Zsofia Onodi1, Mihaly Ruppert2, Przemyslaw Leszek3, Viktoria Eva Toth1, Gabor Koncsos1, Tamas Radovits2, Peter Ferdinandy1, Zoltan V Varga1
1Department of Pharmacology and Pharmacotherapy, Semmelweis University, Budapest
2Heart and Vascular Center, Semmelweis University, Budapest
3Department of Heart Failure and Transplantology, Cardinal Stefan Wyszyński Institute of Cardiology, Warszawa
Background: Inflammation and cytokine release is considered an important feature of progressive heart failure. Canakinumab, a monoclonal antibody against interleukin-1b (IL-1β), has been shown to provide benefit against cardiovascular events, suggesting that blockade of IL-1β secretion and signaling might be a promising new therapeutic target. Inflammasome activation is the main contributor to IL-1β maturation; nevertheless, the role of inflammasome activation in chronic heart failure is unknown. Therefore, we aimed to assess inflammasome activation in myocardial samples from end-stage failing human hearts.
Methods: Inflammasome activation was measured by immunobloting in left ventricular tissue samples harvested from end-stage failing human hearts. Monocytes and macrophages in human left ventricles were detected by immunohistochemistry. To investigate the molecular background of inflammasome activation, a series of cell culture experiments were performed on AC16 human cardiomyocytes and THP-1 human monocytic cell lines.

Screenshot grounding data:
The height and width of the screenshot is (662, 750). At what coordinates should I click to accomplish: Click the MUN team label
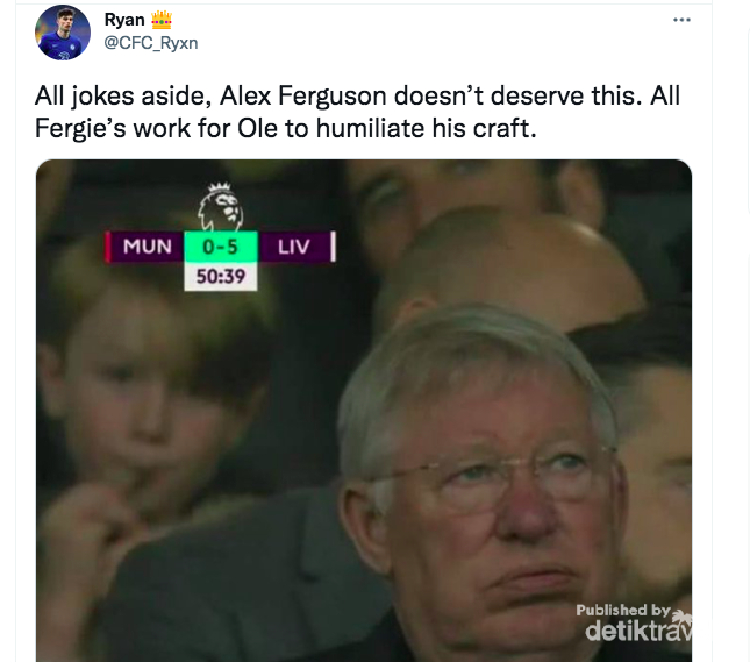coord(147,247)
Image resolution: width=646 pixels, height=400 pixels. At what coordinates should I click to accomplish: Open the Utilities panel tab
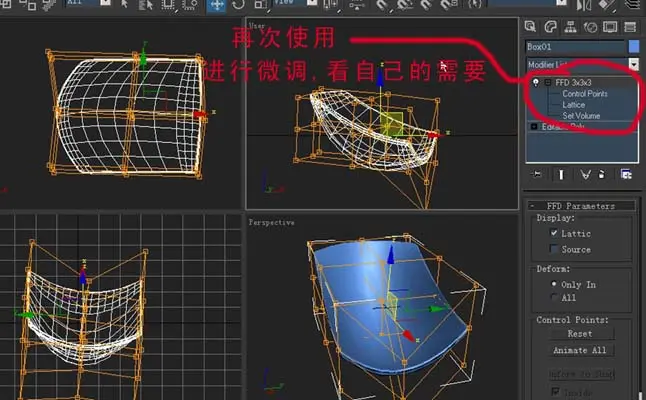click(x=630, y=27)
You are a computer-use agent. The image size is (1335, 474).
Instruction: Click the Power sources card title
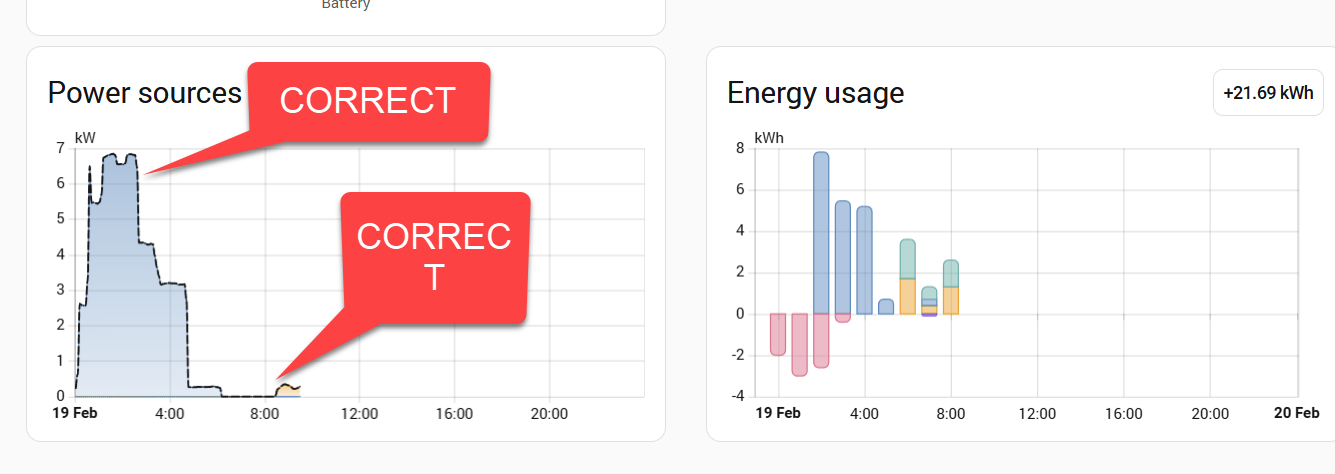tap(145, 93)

---

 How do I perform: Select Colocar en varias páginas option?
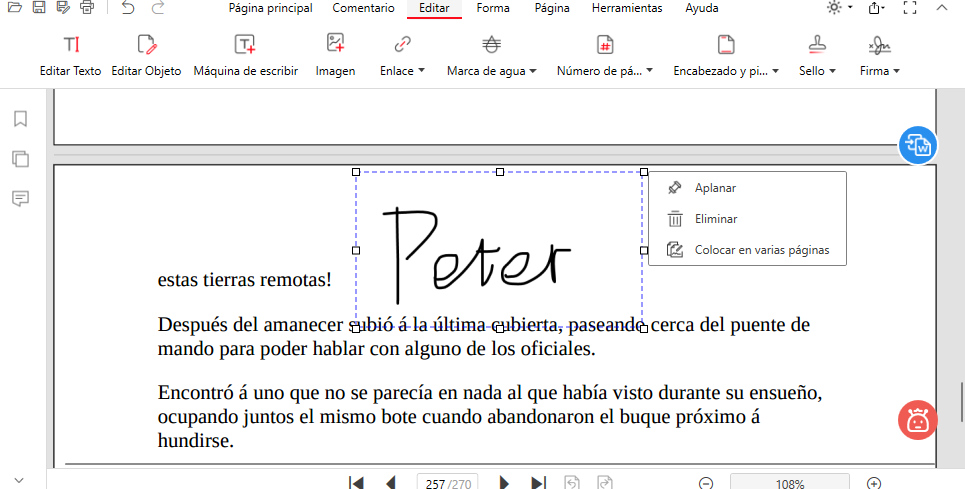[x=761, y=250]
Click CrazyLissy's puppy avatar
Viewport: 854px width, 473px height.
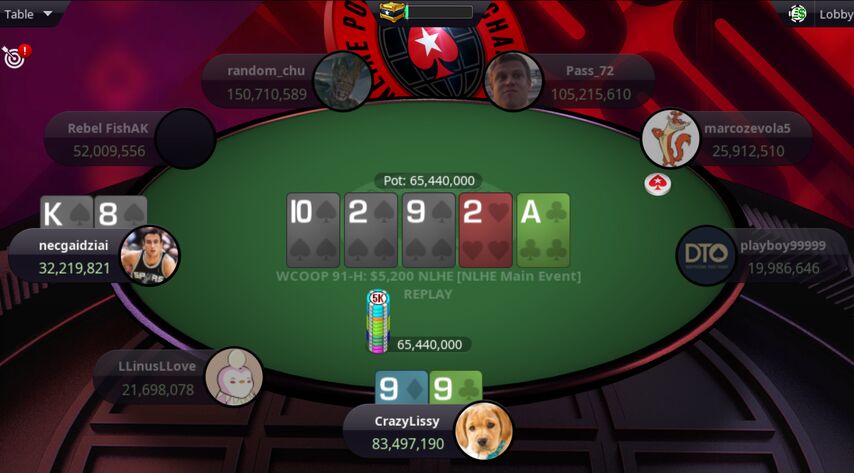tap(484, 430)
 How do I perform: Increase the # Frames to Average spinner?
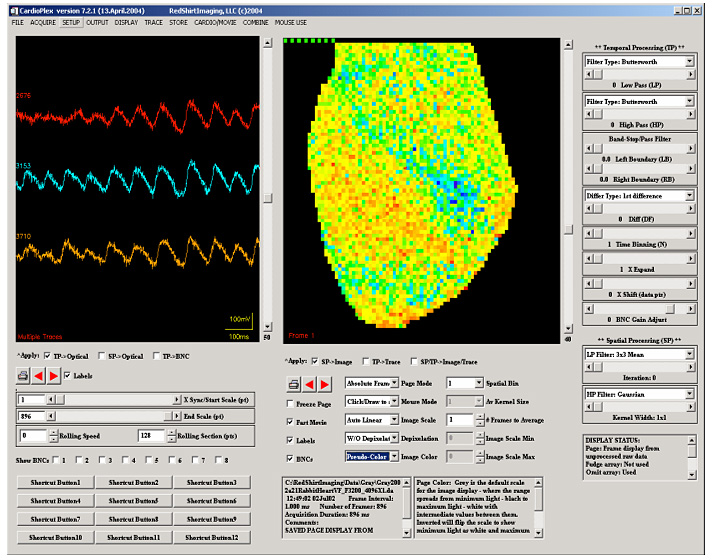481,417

SET OF TASKS =>
[a] Using the heart failure abstract, decide whether each statement below agrees with it. Answer yes or no for each, and quote the deciding words from the abstract.
(i) Canakinumab is a monoclonal antibody against interleukin-1β.
(ii) The role of inflammasome activation in chronic heart failure is well established.
(iii) Monocytes and macrophages in human left ventricles were detected by immunoblotting.
[b] Write the next part of the abstract on inflammasome activation in failing human hearts, starting after its last sentence.

ANSWERS TO THE EXERCISE =>
[a]
(i) Yes: "Canakinumab, a monoclonal antibody against interleukin-1b (IL-1β)"
(ii) No: "the role of inflammasome activation in chronic heart failure is unknown"
(iii) No: "Monocytes and macrophages in human left ventricles were detected by immunohistochemistry"

[b]
Results: Expression of AIM2 and NLRC4 increased in end-stage human failings hearts regardless of the etiology of heart failure. There was a robust infiltration of Iba1+ monocytes/macrophages in all groups of failing hearts. In vitro AIM2 inflammasome activation, as induced by transfection with double-stranded DNA [poly(deoxyadenylic-deoxythymidylic)] was reduced significantly by the pharmacological blockade of pannexin-1 channels.
Conclusions: AIM2 and NLRC4 inflammasome activation might contribute to chronic inflammation in heart failure. Our findings suggest that pannexin-1 channels might be a promising novel target to reduce inflammasome activation. We also hypothesize that cell death during the remodeling process associates with the release of damage-associated molecules (dsDNA, mtDNA, HMGB1), that in turn activate AIM2 inflammasome, ultimately leading to the chronic inflammatory reaction.